* **What you are asked to do**:
Count the lines in the listing below that contain the string "pixels", treating uppercase and lowercase as different. Reply with the number alone.

* **Source records**:
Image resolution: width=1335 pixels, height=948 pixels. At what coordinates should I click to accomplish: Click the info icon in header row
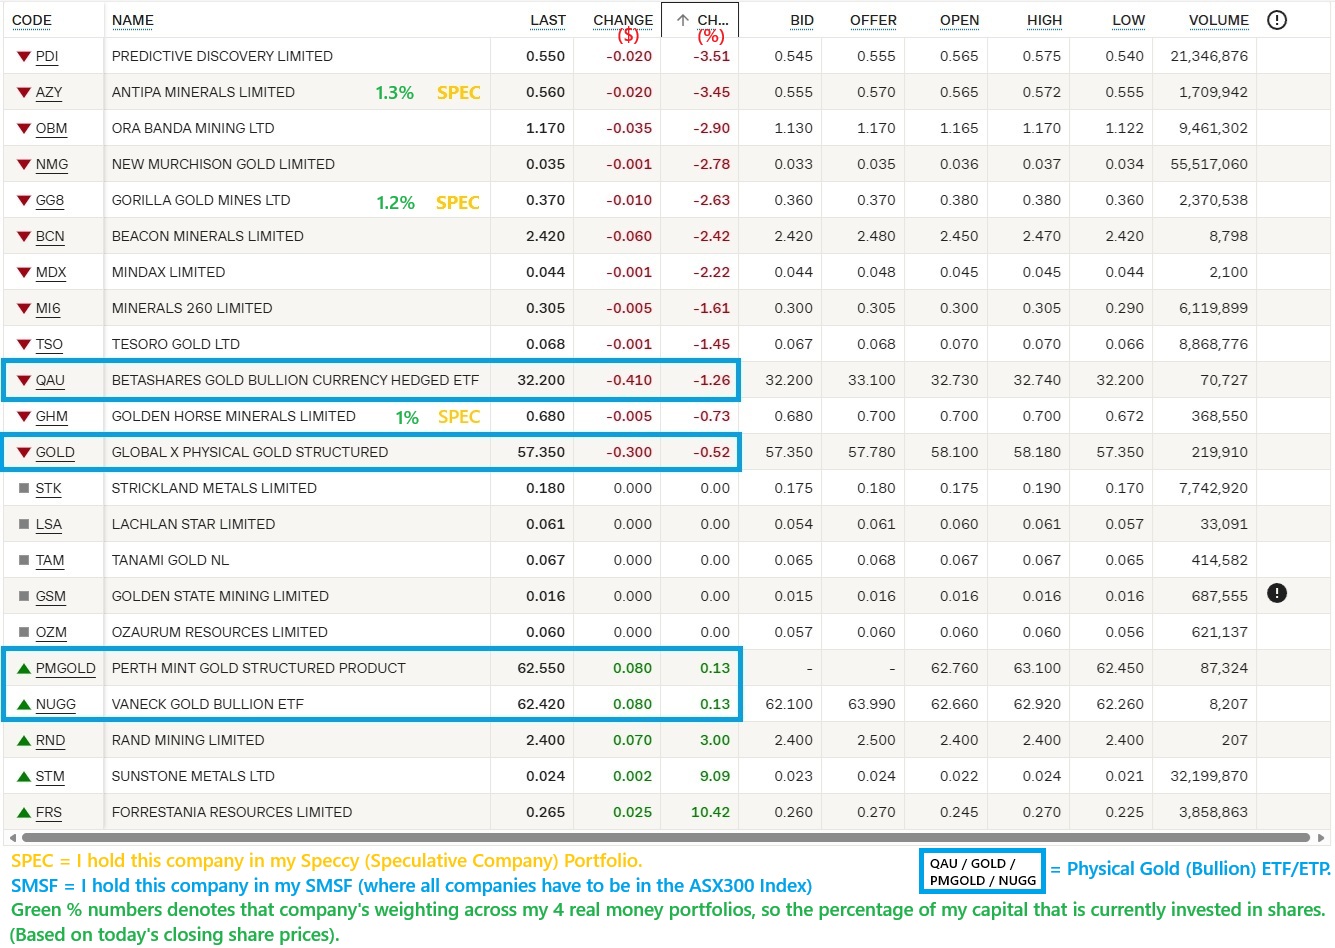coord(1277,20)
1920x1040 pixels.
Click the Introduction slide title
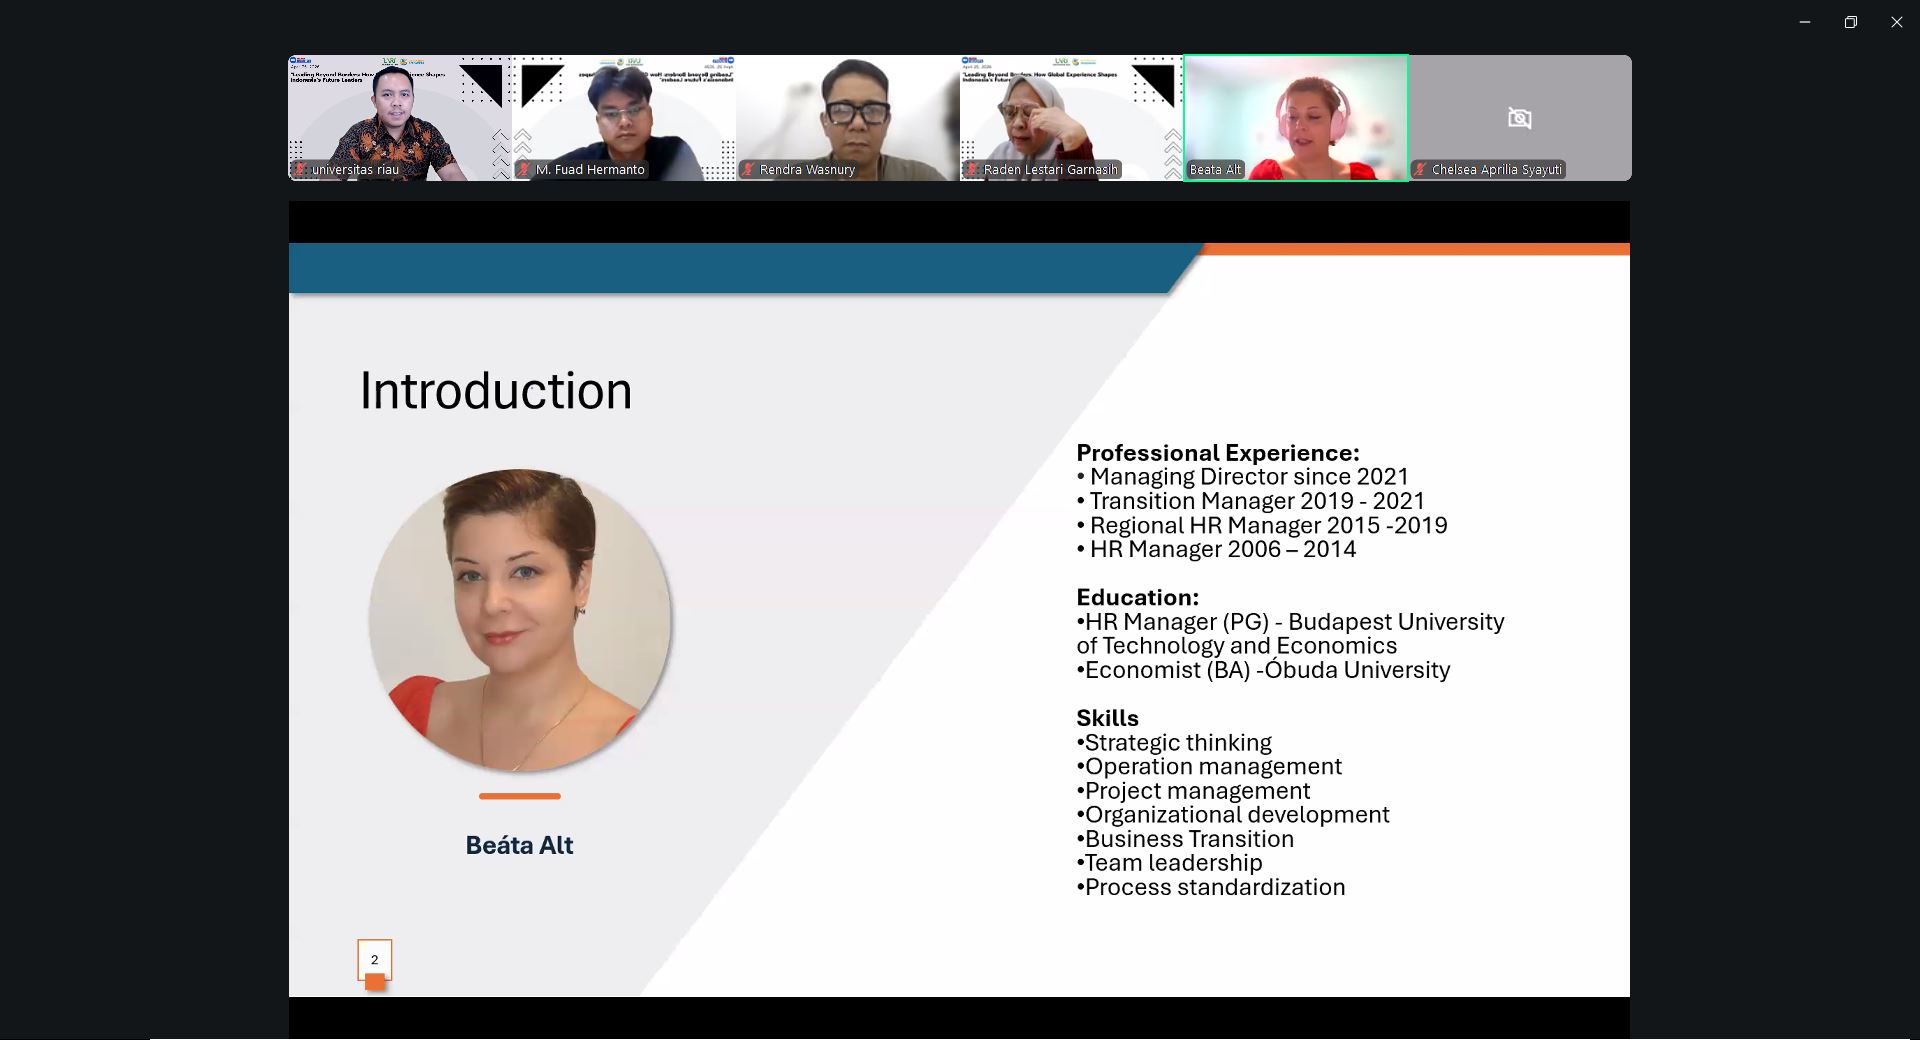coord(496,390)
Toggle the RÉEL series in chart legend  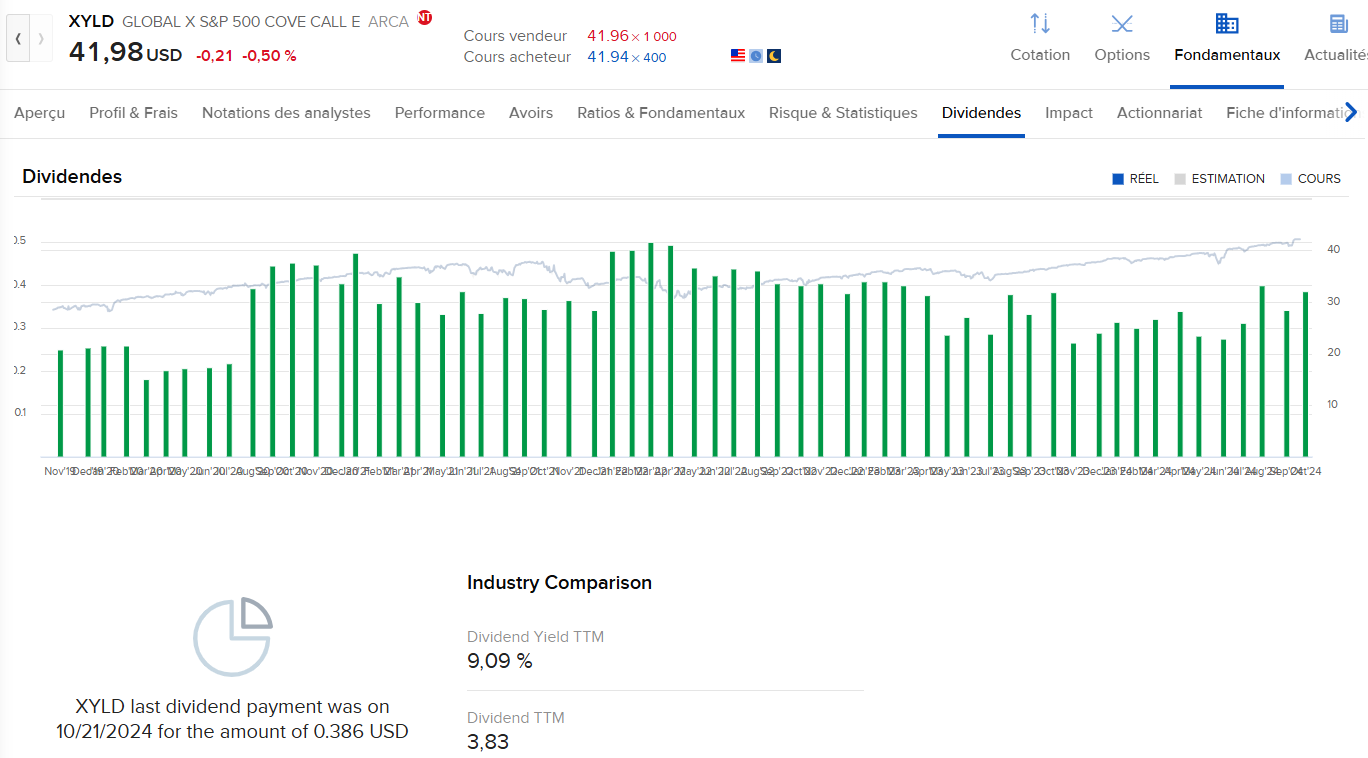pyautogui.click(x=1135, y=179)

* **Complete response**:
2